A 57-year-old woman experienced progressive exertional dyspnea and orthopnea, eventually restricting her regular activities and ability to lie down. Physical examination detected a low-pitched grade IV diastolic murmur at the cardiac apex and bilateral basal rales. Elevated levels of N-Terminal Pro–B-Type Natriuretic Peptide (826.1 pg/mL) and high-sensitivity troponin-I (28.80 pg/mL) were noted in lab tests. Chest radiography revealed bilateral pleural effusion, predominantly on the right (Fig. 1A). Transudative pleural effusion was confirmed based on the low ratio of lactate dehydrogenase and total protein in the pleural sample compared to serum. Transthoracic echocardiography disclosed a large, homogenous mass in the left atrium (LA), obstructing the mitral valve, measuring 5.0×4.0×2.9 cm3 (Fig. 1B-1D). Huge myxoma occupied near all LA (Fig. 1E). Transesophagus echocardiography revealed the stalk of myxoma at atrial septum (Fig. 1F). Chest computed tomography showed the mass had a wide-based stalk attached to the atrial septum (Fig. 1G). Surgical resection identified the jelly-like mass as a typical LA myxoma with a thrombus-coated pedicle anchored to the fossa ovalis’s left upper rim (Fig. 1H). The pleural effusion resolved rapidly within three days after surgery (Fig. 1I), with no symptom recurrence over a six-month follow-up.

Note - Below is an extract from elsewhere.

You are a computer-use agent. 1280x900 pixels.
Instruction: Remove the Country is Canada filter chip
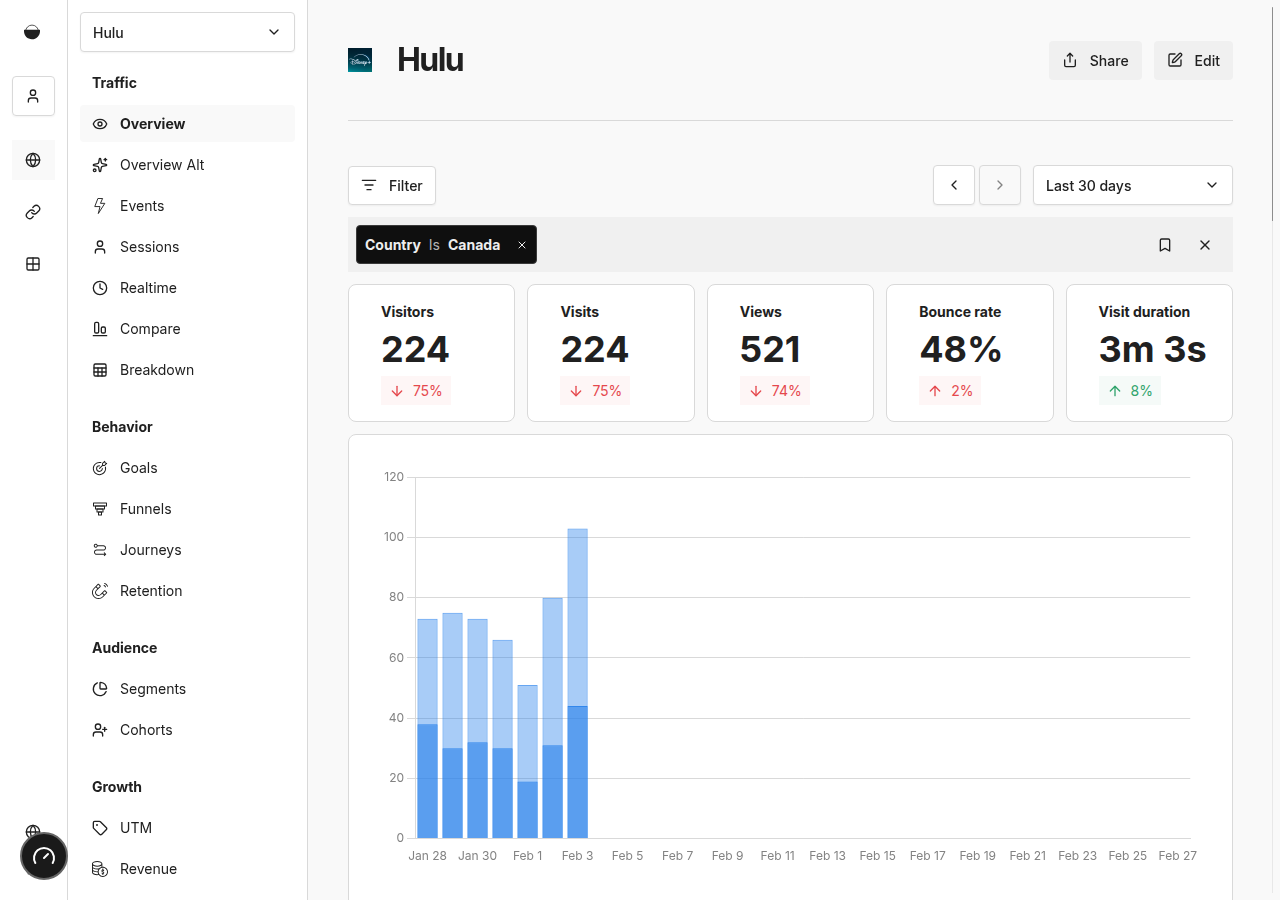point(521,244)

FIG. 1. (A) Chest radiography: demonstrates a right-sided dominant pleural effusion (indicated by the black arrow). (B, C) Transthoracic echocardiography, parasternal long axis view: shows a huge homogenous mass in the left atrium (highlighted by the white arrow), obstructing the mitral valve. (D) Transthoracic echocardiography, four-chamber view: reveals a large, homogenous mass in the left atrium, with a wide-based stalk attached to the atrial septum. This mass is obstructing the mitral valve (indicated by the white arrow). (E) M-mode: huge myxoma occupied near all LA. (F) Transesophagus echocardiography: the stalk of myxoma locates at atrial septum. (G) Chest computed tomography: exhibits a large myxoma in the left atrium with a wide-based stalk attached to the atrial septum (pointed out by the white arrow). (H) Surgical view: displays a huge mass in the left atrium (marked by black arrows). (I) Chest radiography: shows resolution of bilateral pleural effusion post-tumor resection. LA: left atrium, LV: left ventricle, MV: mitral valve, RA: right atrium.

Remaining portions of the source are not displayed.